» Enunciado A:
Repita sem alterações o trecho do texto sobre filmes de terror, começando nas palavras que contêm "Continuando com o" e parando depois de "definição clara.".
» Enunciado B:
Qual é o título do livro de Hutchings citado no texto sobre filmes de terror?
» Enunciado C:
Segundo o texto sobre filmes de terror, por quais motivos Jurassic Park poderia se aproximar da categoria de terror? Liste todos.

Continuando com o exemplo de Jurassic Park, o filme se
aproximaria da categoria de terror por causa dos seus
monstros assassinos, do sentimento de medo que causou
ou mesmo porque ao menos uma pessoa da plateia o
interpretou como um filme de terror com base em sua
crença de que a taxa de mortalidade entre as pessoas
negras no filme, embora baixíssima, seja assustadora?
Essas questões revelam que, mesmo juntando mídia,
produção e recepção, não é possível conseguir uma
definição clara.
Hutchings, em seu livro The Horror Film, está certo em
sua observação de que as definições são fugidias: “quais
filmes são terror e quais filmes não são é uma questão
que continua sendo uma incógnita […], talvez a
característica mais emocionante e impressionante do
cinema de horror nesse aspecto seja que, assim como
um de seus monstros metamorfos,
,o gênero está sempre
mudando, sempre em processo”.15 Contudo, aceitar a
inconclusão é insatisfatório aqui, já que, dentro do
contexto deste livro, é útil abordar pelo menos algum
entendimento sobre o que seria, e o que não seria, um
filme de terror.

» Bloco de dados:

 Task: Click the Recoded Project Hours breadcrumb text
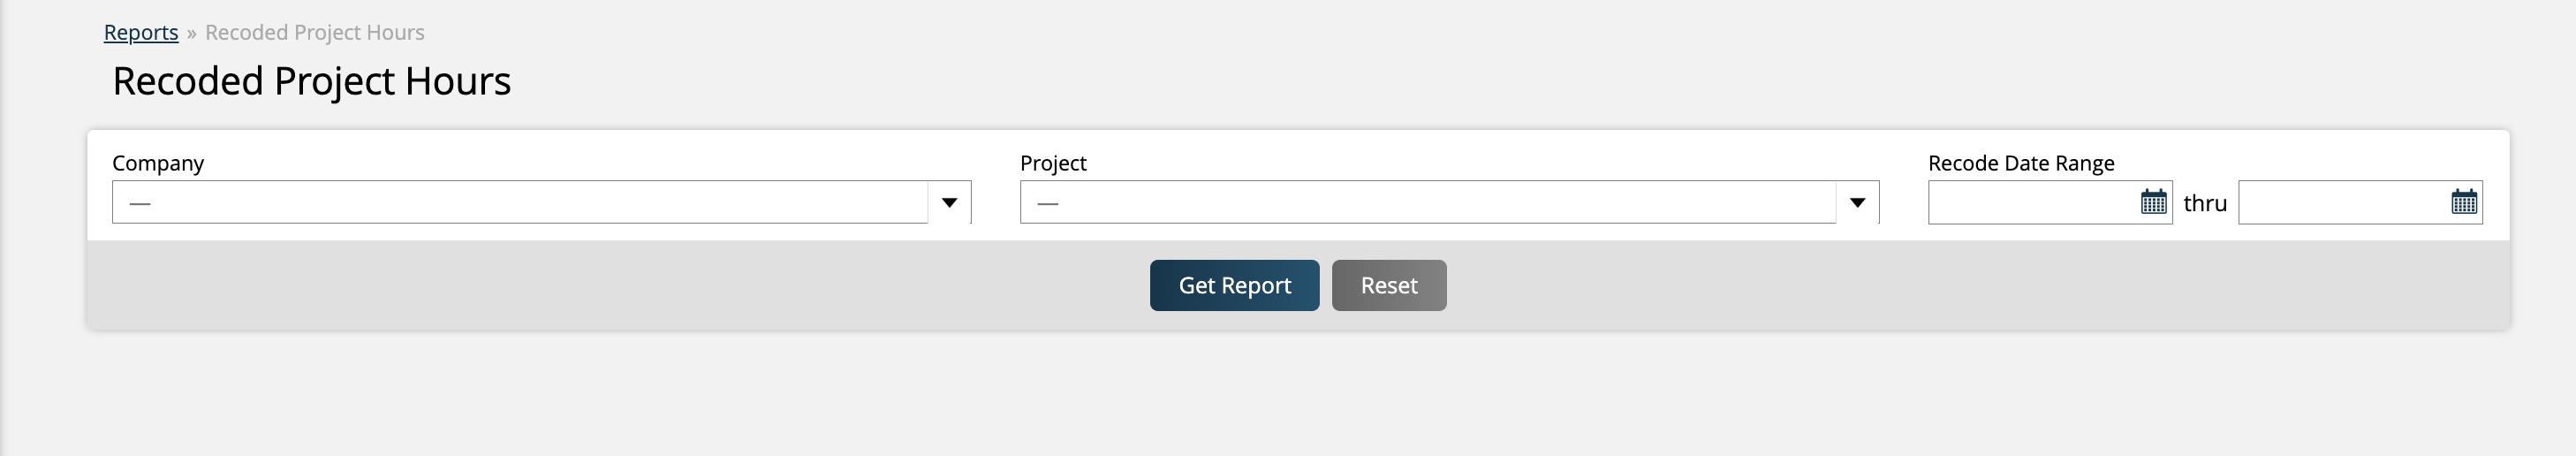coord(314,32)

» Resposta correta A:
Continuando com o exemplo de Jurassic Park, o filme se
aproximaria da categoria de terror por causa dos seus
monstros assassinos, do sentimento de medo que causou
ou mesmo porque ao menos uma pessoa da plateia o
interpretou como um filme de terror com base em sua
crença de que a taxa de mortalidade entre as pessoas
negras no filme, embora baixíssima, seja assustadora?
Essas questões revelam que, mesmo juntando mídia,
produção e recepção, não é possível conseguir uma
definição clara.

» Resposta correta B:
The Horror Film.

» Resposta correta C:
- Seus monstros assassinos
- O sentimento de medo que causou
- O fato de ao menos uma pessoa da plateia tê-lo interpretado como filme de terror, com base em sua crença de que a taxa de mortalidade entre as pessoas negras no filme, embora baixíssima, seja assustadora